Monday, February 25, 2013

Ethnographic School: Lewis&Clark College Visit

The last week of February was an unforgettable experience for our guests visiting from Lewis & Clark college located in Portland, Oregon, USA.
The 18 american university students and their professor had the opportunity to explore a beautiful side of Morocco. More precisely, the region of Ait Baamrane and the city of Sidi Ifni, which is famous for its rich culture and deep history.

The students learned more about the region’s culture and history, through a historical tour and Q&A sessions, that were animated by Dr. Jamila Bargach, who worked on the region of Sidi Ifni for many years. Jamila talked about Sidi Ifni during its pre and post-colonial era, showing the students the city’s historical sites and talking about its current situation.

On their third day in Sidi Ifni, The students visited to the countryside, which is known for its calm and friendly nature, along with its hospitable and generous people. They had a traditional breakfast in a local village, then headed up to the peak of Mount.
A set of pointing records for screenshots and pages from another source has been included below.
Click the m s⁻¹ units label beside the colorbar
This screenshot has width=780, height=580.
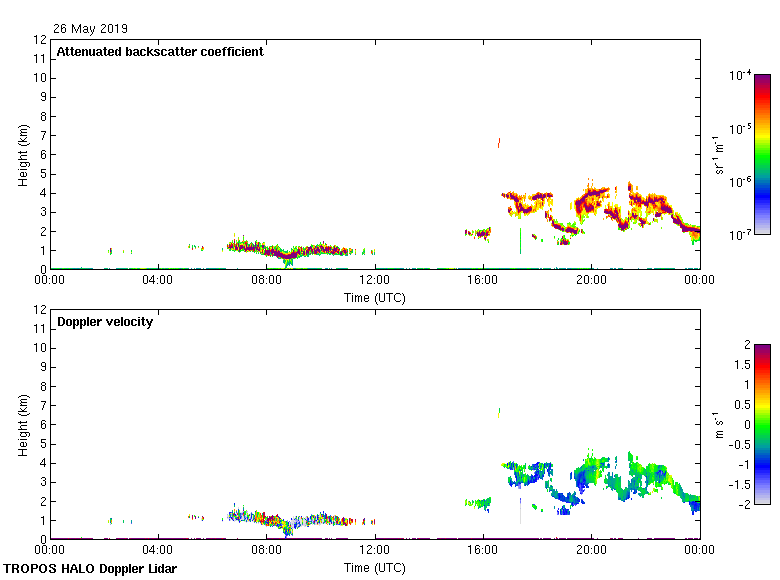pos(718,424)
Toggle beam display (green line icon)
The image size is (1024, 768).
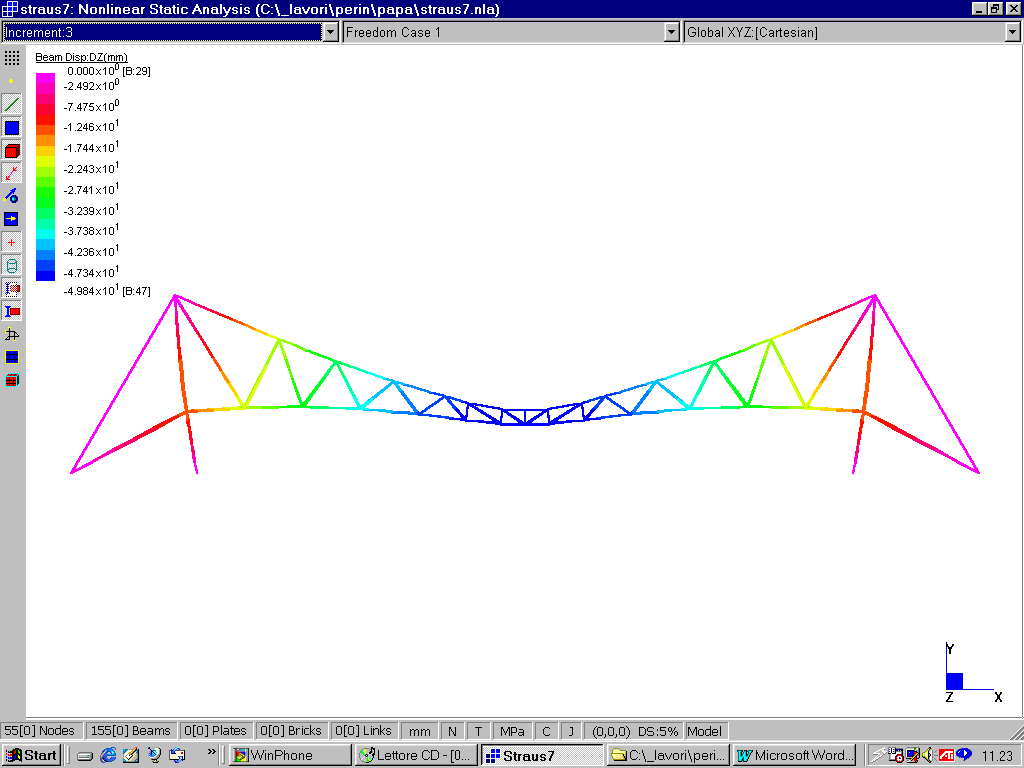tap(12, 104)
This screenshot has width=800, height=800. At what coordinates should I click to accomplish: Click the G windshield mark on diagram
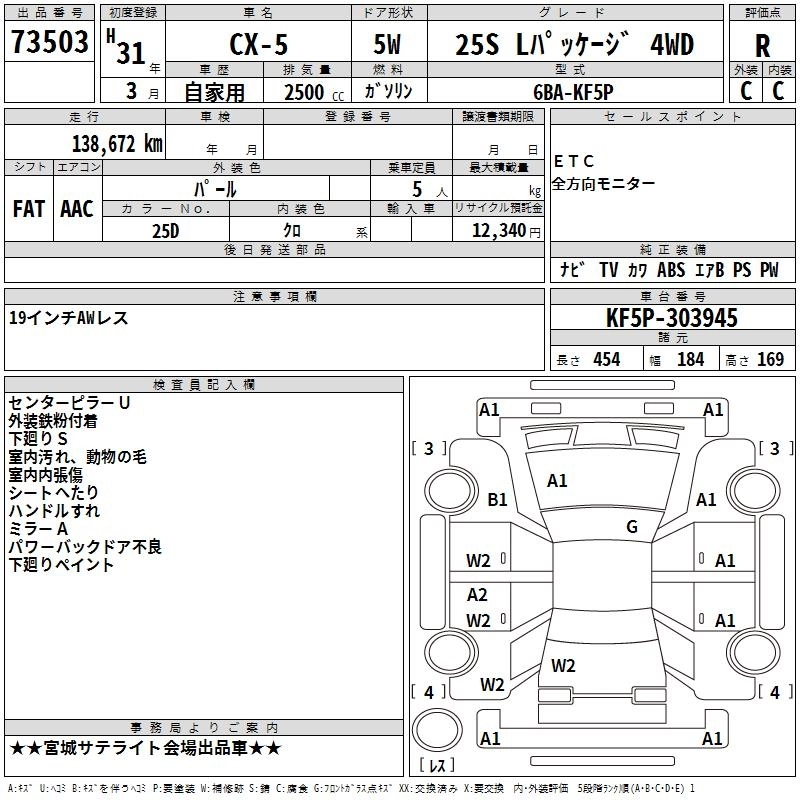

Boutmezguida, which is 1225 km a.s.l, to discover the fog-collection project that was initiated by Dar Si Hmad, in order to provide the local villages and schools with drinking water since they spend an average of 3.5 hours per person per day for fetching water.

The students also had the opportunity to attend a presentation regarding Modern visual arts in Morocco, during which they explored the Moroccan painting art before and after its colonization, then they participated actively in both a calligraphy and a painting workshop, during which they deployed their talent and imagination to come up with transcendent paintings .
A Goodbye dinner party was scheduled on the fourth day of the visit, and a Sahrawi band performed traditional music that made the audience dance and feel the region’s charm.
Thanks to this cultural and boundary-breaking program, we were proud to break all barriers segregating us from our american guests.